His voice broke again, and he grew silent. But she, peering at him with wonder, laid a hand upon his shoulder.
"Come," said she, "you must eat something, too. I've got a little supper ready. After that, the Pulverite?"
He started as though shot.
"That's so! I can make it now!" cried he, new life and energy suffusing him. "Even with my one hand, if you help me, I can make it! Supper? No, no! To work!"
But she insisted, womanlike; and he at last consented to a bite. When this was over, they began preparations for the manufacture of the terrible explosive, Stern's own secret and invention, which, had not the cataclysm intervened, would have made him ten times over a millionaire. More precious now to him, that knowledge, than all the golden treasures of the dead, forsaken world!
"We've got to risk a light," said he. "If it's turned low, and shaded, maybe they won't learn our whereabouts. But however that may be,
we can't work in the dark. It would be too horribly perilous. One false move, one wrong combination, even the addition of one ingredient at the improper moment, and—well—you understand."
She nodded.
"Yes," said she. "And we don't want to quit—just yet!"
So they lighted the smaller of their copper lamps, and set to work in earnest.
On the table, cleared of dishes and of food, Stern placed in order eight glass bottles, containing the eight basic chemicals for his reaction.

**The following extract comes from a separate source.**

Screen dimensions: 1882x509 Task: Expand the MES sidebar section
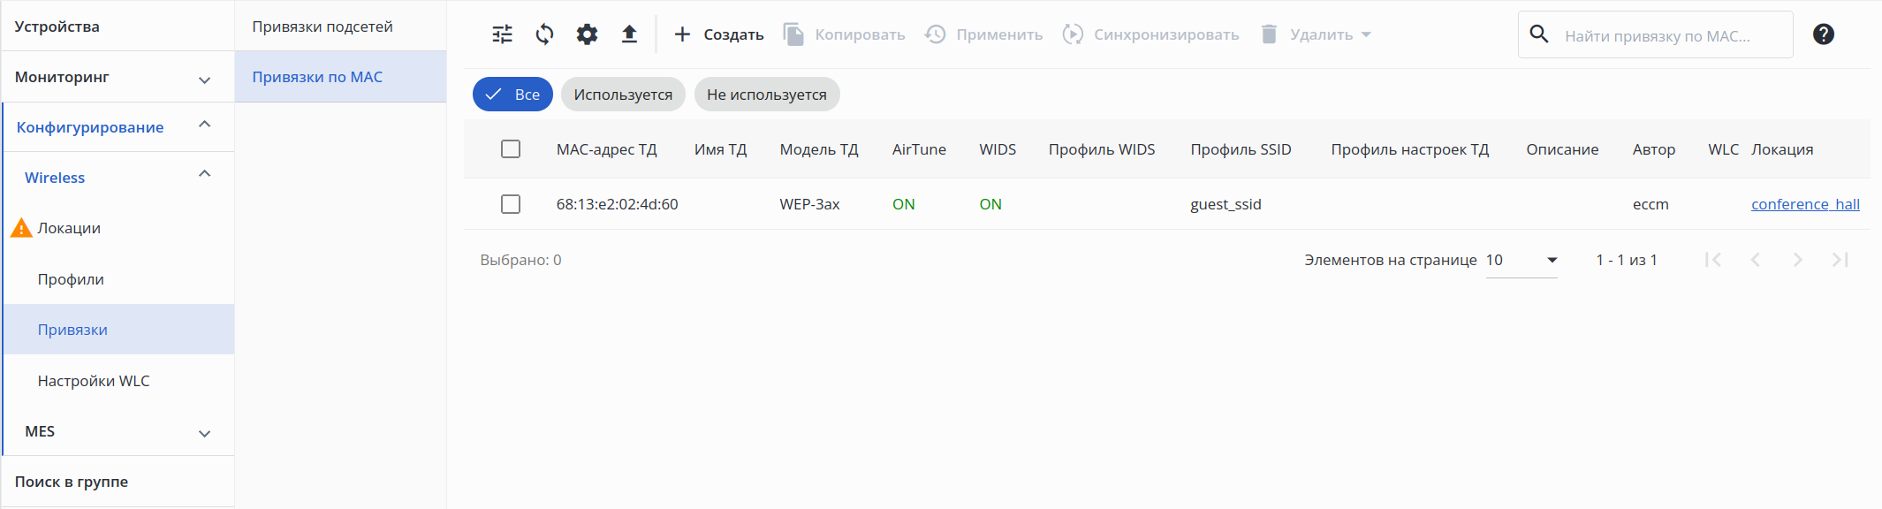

Beside him, at his left hand, he set a large metal dish with three quarts of water, still warm. In front of him stood his copper tea-kettle—the strangest retort, surely in which the terrific compound ever had been distilled.
"Now our chairs, and the lamp," said he, "and we're ready to begin. But first," and, looking earnestly at her, "first, tell me frankly, wouldn't you just a little rather have me carry out this experiment alone? You could wait elsewhere, you know. With these uncertain materials and all the crude conditions we've got to work under, there's no telling what—might happen.
"I've never yet found a man who would willingly stand by and see me build Pulverite, much less a woman. It's frightful, this stuff is! Don't be ashamed to tell me; are you afraid?"
For a long moment the girl looked at him.
"Afraid—with you?" said she.
Chapter XXVIII - The Pulverite
*
An hour passed. And now, under the circle of light cast by the hooded lamp upon the table, there in that bare, wrecked office-home of theirs, the Pulverite was coming to its birth.
Already at the bottom of the metal dish lay a thin yellow cloud, something that looked like London fog on a December morning. There, covered with the water, it gently swirled and curdled, with strange metallic glints and oily sheens, as Beatrice with a gold spoon stirred it at the engineer's command.
From moment to moment he dropped in a minute quantity of glycerin, out of a glass test-tube, graduated to the hundredth of an ounce. Keenly, under the lamp-shine, he watched the final reaction; his face, very pale and set, reflected a little of the mental stress that bound him.